YOUR ASSIGNMENT: Each line from the one containing "The height and" through the last line of the records is to be repeated exactly, with all pictures left out.

── WORKING DATA

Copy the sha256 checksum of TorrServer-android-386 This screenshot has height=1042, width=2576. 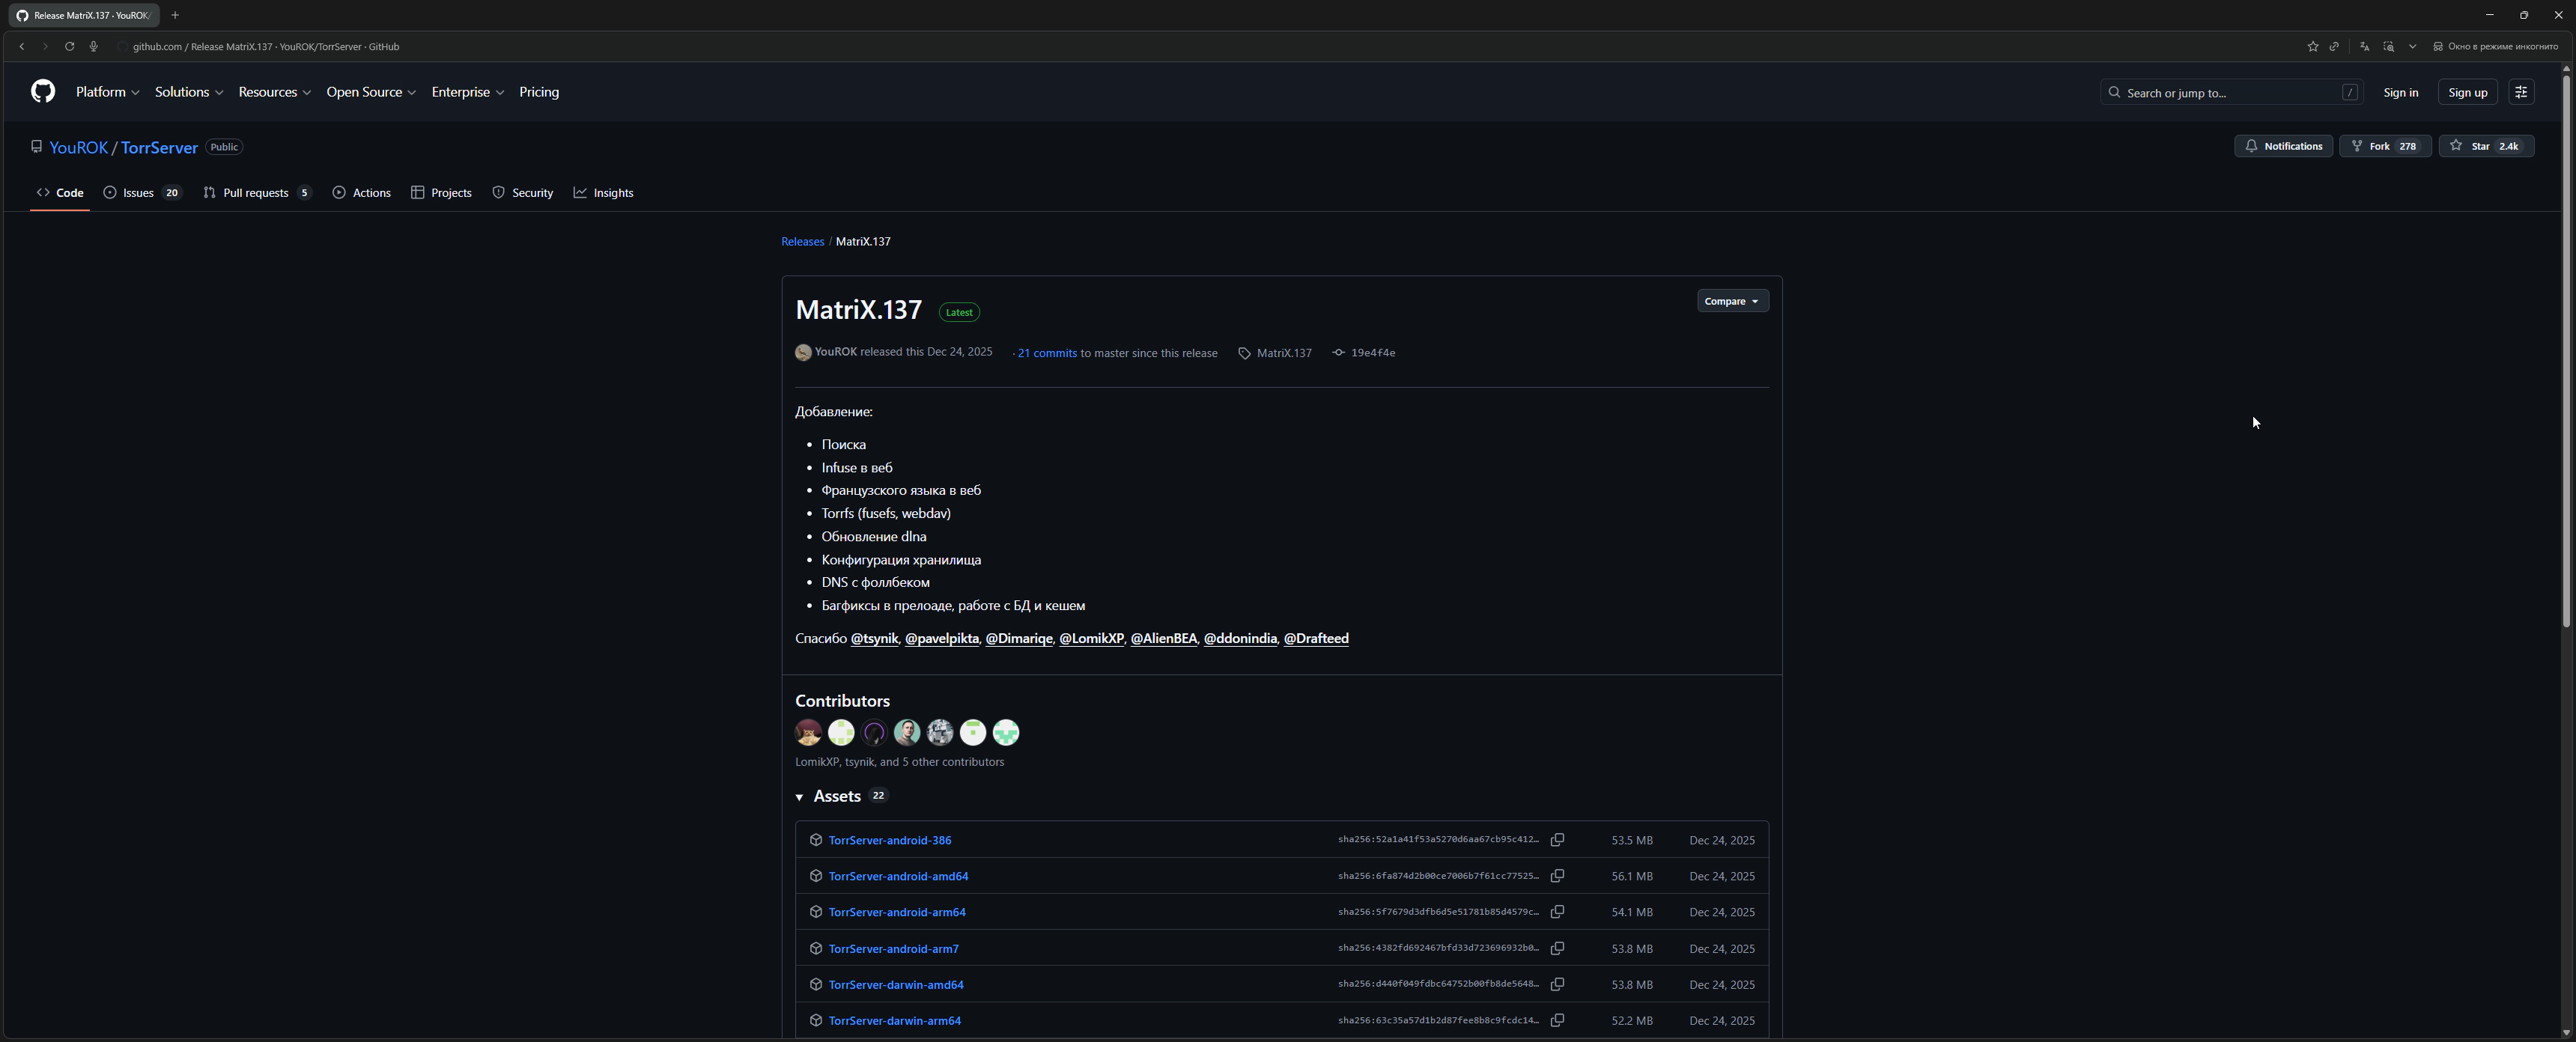coord(1557,840)
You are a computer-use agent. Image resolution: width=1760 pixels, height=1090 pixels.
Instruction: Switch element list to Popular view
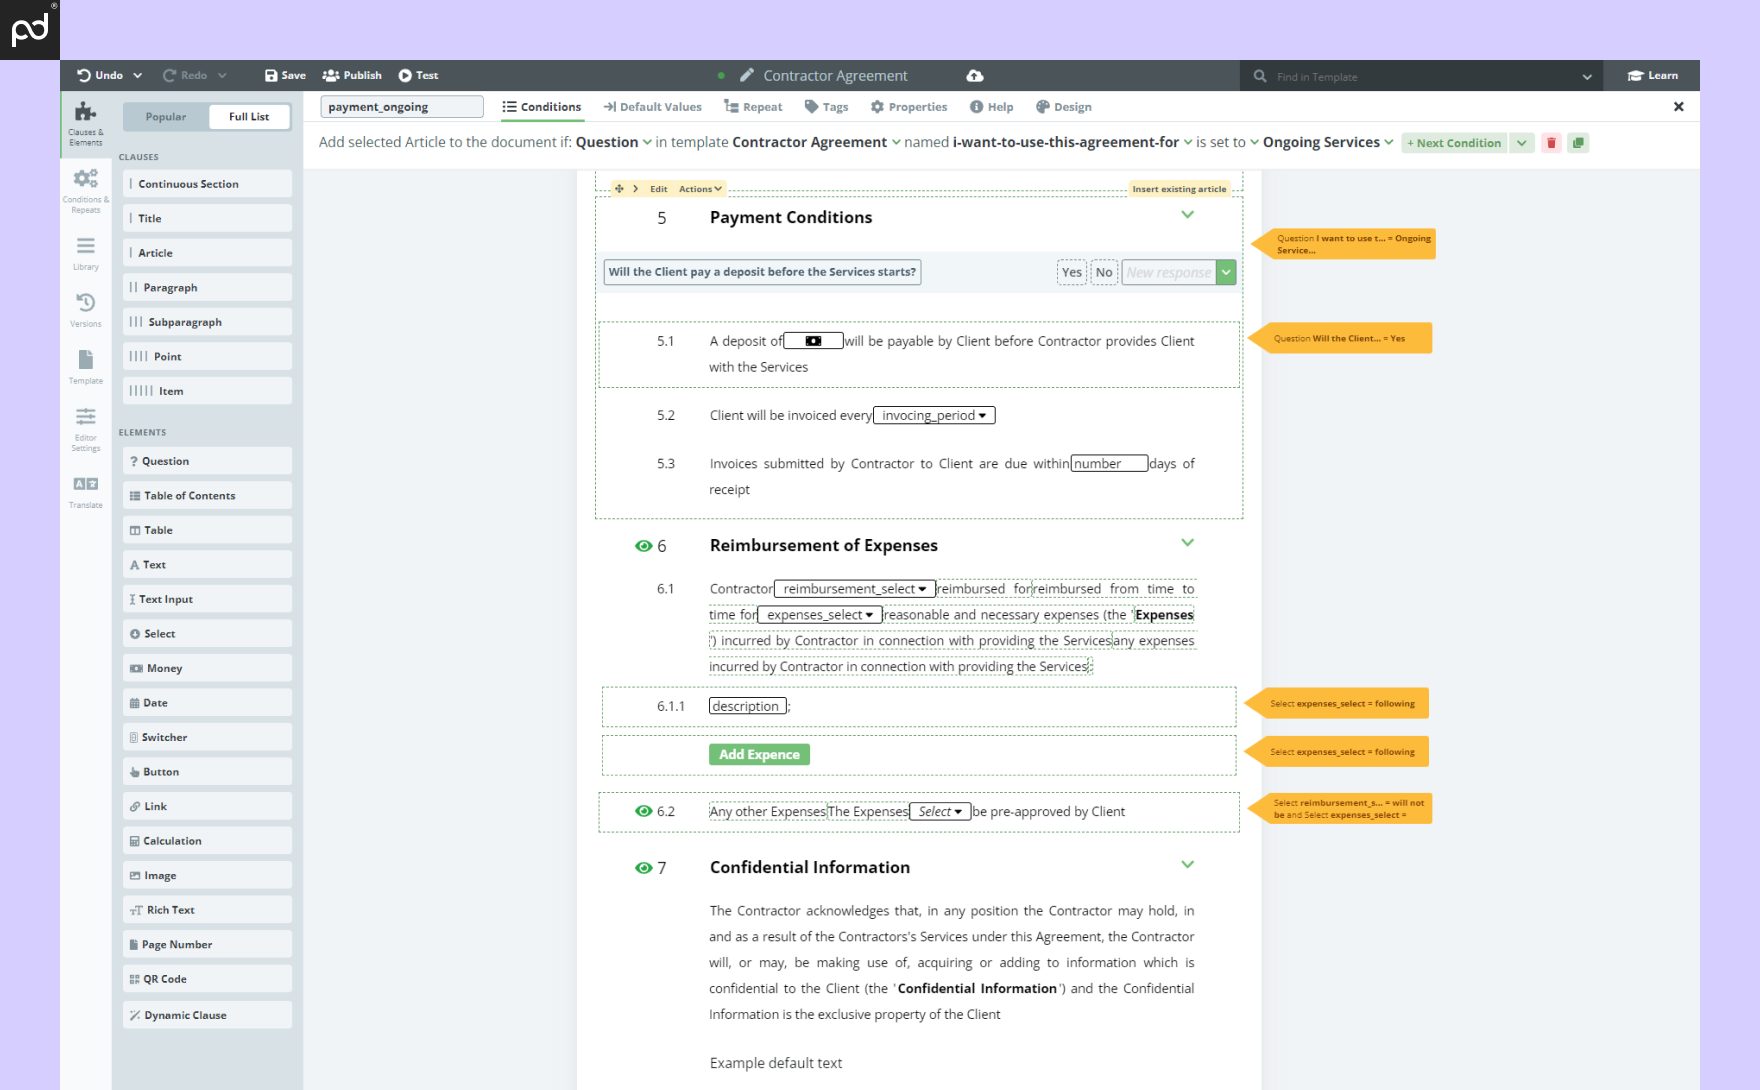165,116
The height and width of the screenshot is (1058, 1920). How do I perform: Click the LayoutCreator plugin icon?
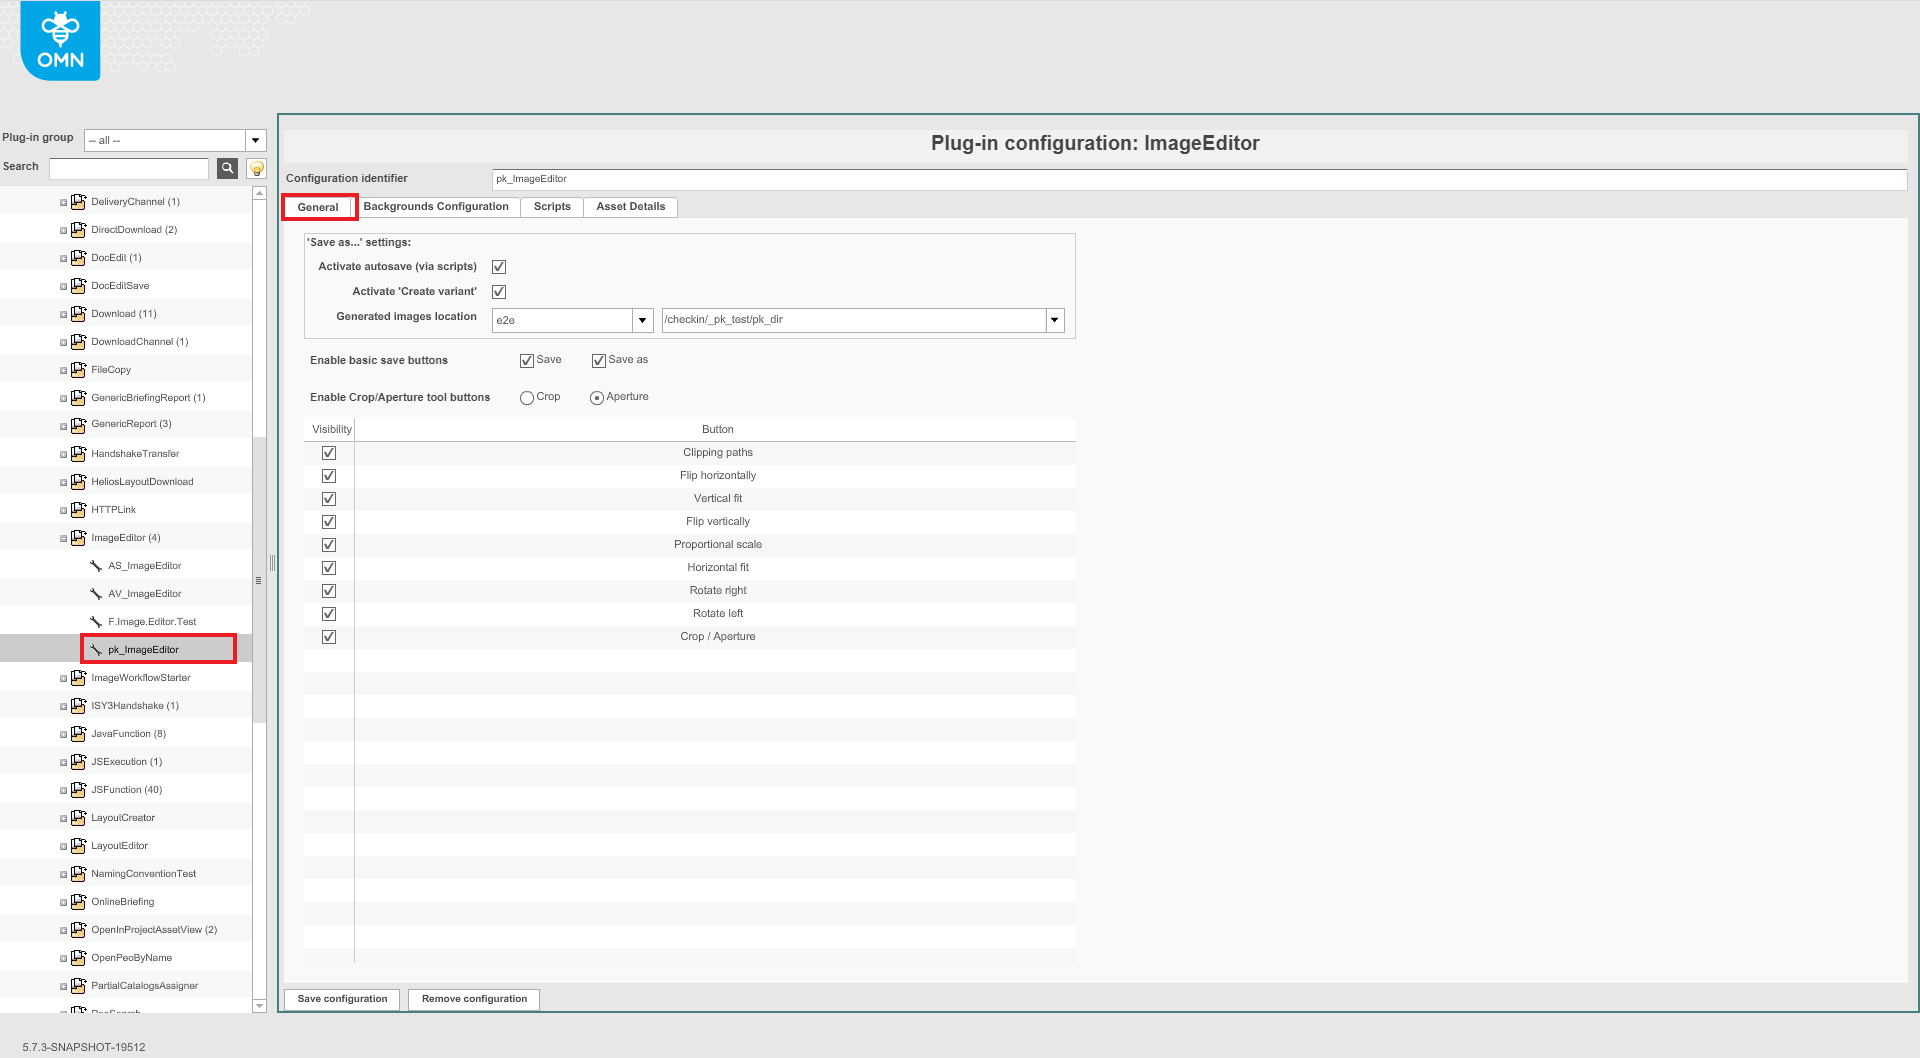78,817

────

TASK RESULT:
The height and width of the screenshot is (1058, 1920). How do I perform: Click the LayoutCreator plugin icon?
78,817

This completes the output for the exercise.